• medical education;
  • clinical anatomy;
  • assessment;
  • latent trait model;
  • item response theory


The nature of anatomy education has changed substantially in recent decades, though the traditional multiple-choice written examination remains the cornerstone of assessing students' knowledge. This study sought to measure the quality of a clinical anatomy multiple-choice final examination using item response theory (IRT) models. One hundred seventy-six students took a multiple-choice clinical anatomy examination. One- and two-parameter IRT models (difficulty and discrimination parameters) were used to assess item quality.
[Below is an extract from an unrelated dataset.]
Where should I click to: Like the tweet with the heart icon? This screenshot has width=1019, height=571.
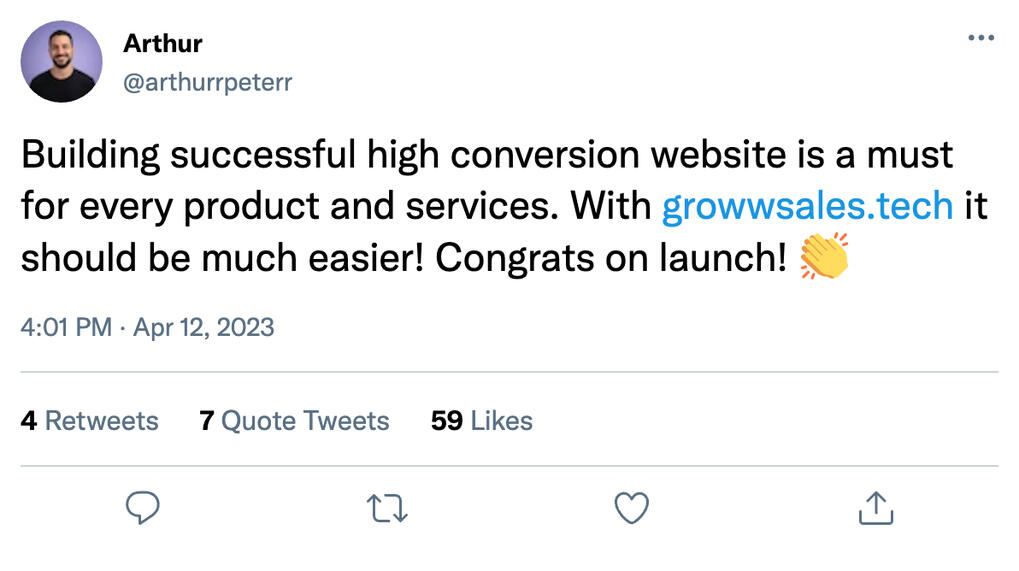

The two-parameter IRT model demonstrated a wide range in item difficulty, with a median of −1.0 and range from −2.0 to 0.0 (25th to 75th percentile). Similar results were seen for discrimination (median 0.6; range 0.4–0.8). The test information curve achieved maximum discrimination for an ability level one standard deviation below the average. There were 15 items with standardized loading less than 0.3, which was due to several factors: two items had two correct responses, one was not well constructed, two were too easy, and the others revealed a lack of detailed knowledge by students. The test used in this study was more effective in discriminating students of lower ability than those of higher ability. Overall, the quality of the examination in clinical anatomy was confirmed by the IRT models. Anat Sci Educ 3:17–24, 2010. © 2009 American Association of Anatomists.